EXERCISE. Output the records as a numbered list, from the line containing "Given: Open the NoScript extension icon" through the line containing "Looking at the", both included. Leave out blank lines and omit the pictures.

━━━ DATASET ENTRIES ━━━

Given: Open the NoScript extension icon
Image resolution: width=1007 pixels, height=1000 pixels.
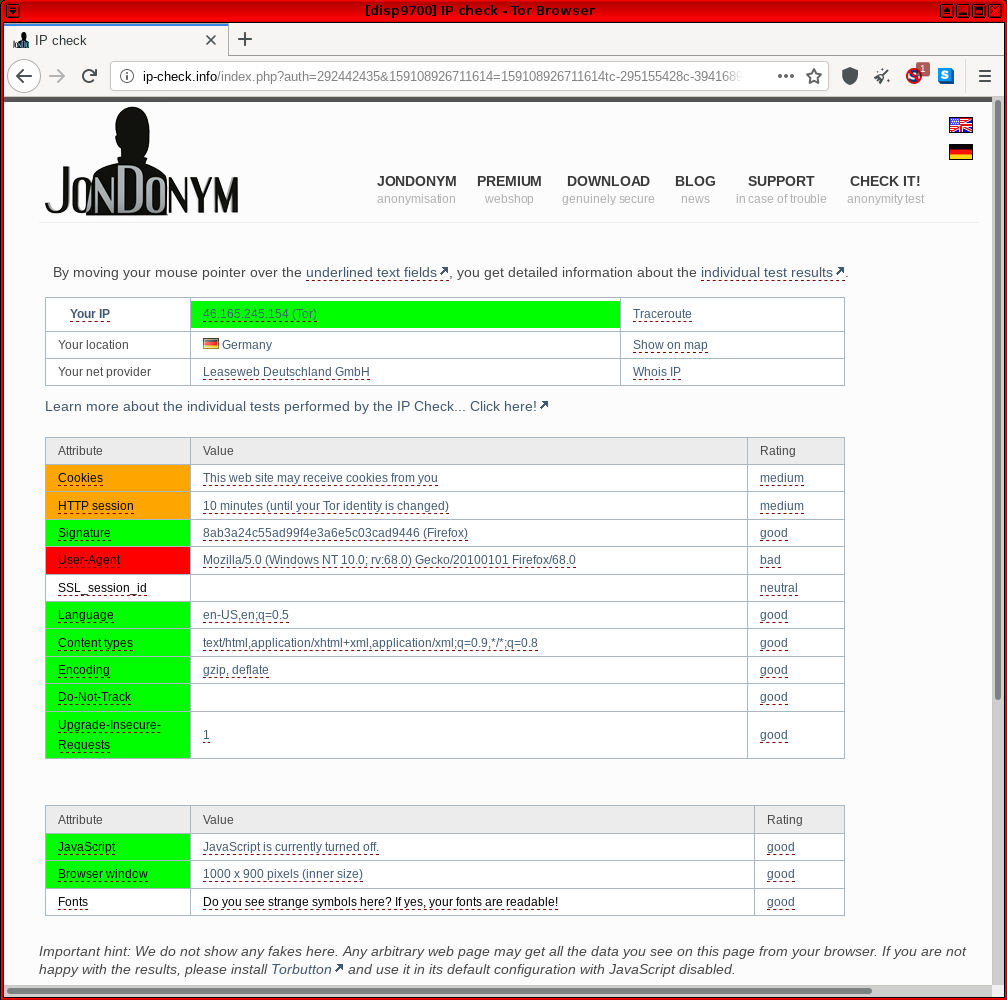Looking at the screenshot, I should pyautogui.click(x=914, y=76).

━━━
━━━ DATASET ENTRIES ━━━

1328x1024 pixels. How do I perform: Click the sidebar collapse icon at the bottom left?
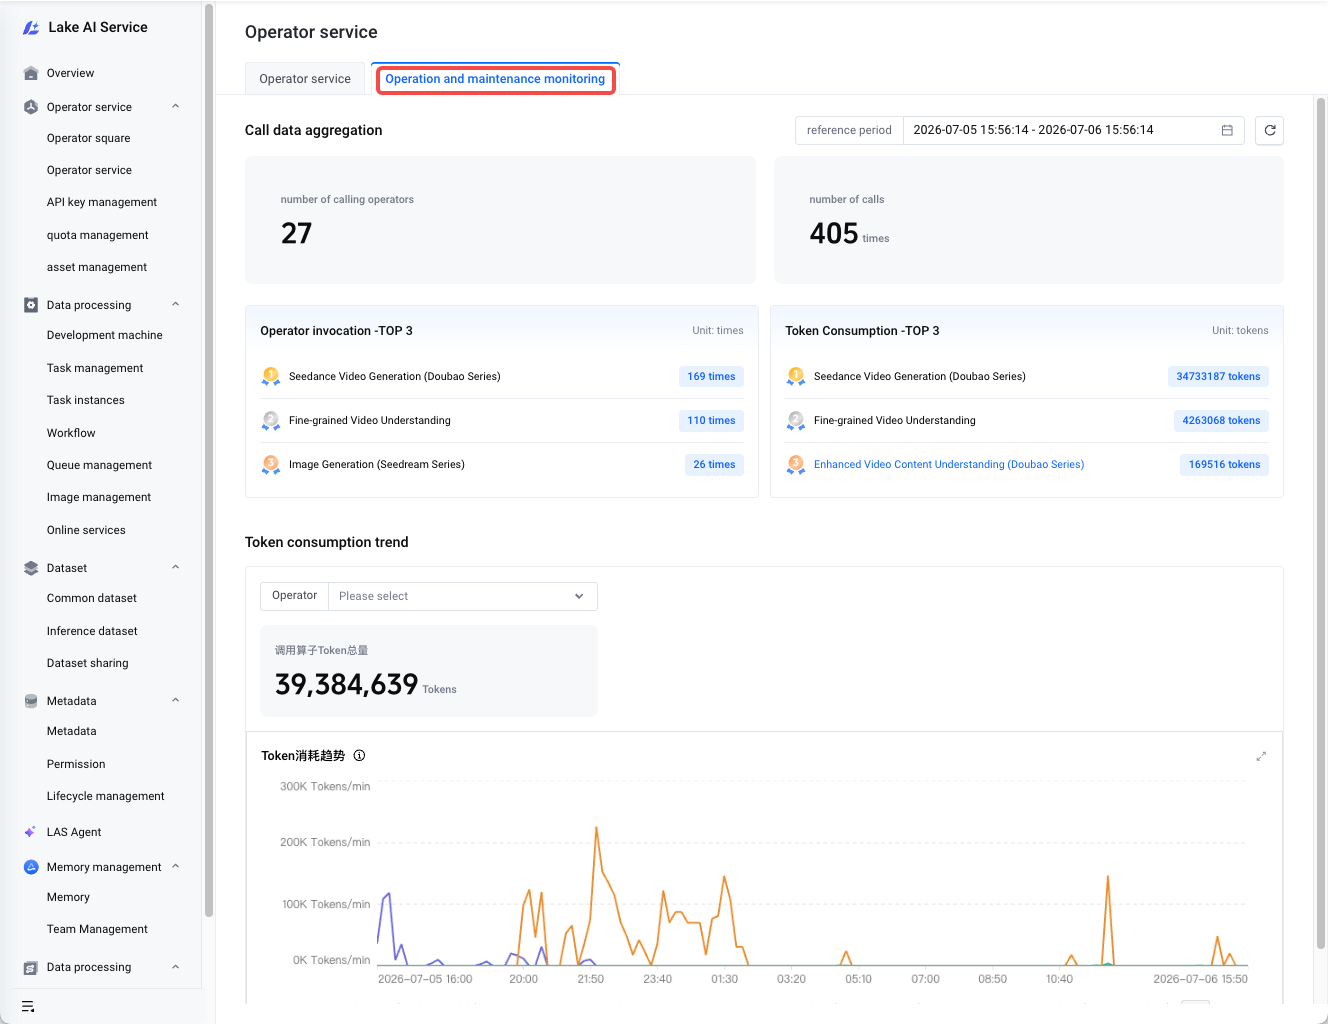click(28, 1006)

━━━

RESPONSE TO THIS TASK.
1. Given: Open the NoScript extension icon
2. Image resolution: width=1007 pixels, height=1000 pixels.
3. Looking at the screenshot, I should pyautogui.click(x=914, y=76).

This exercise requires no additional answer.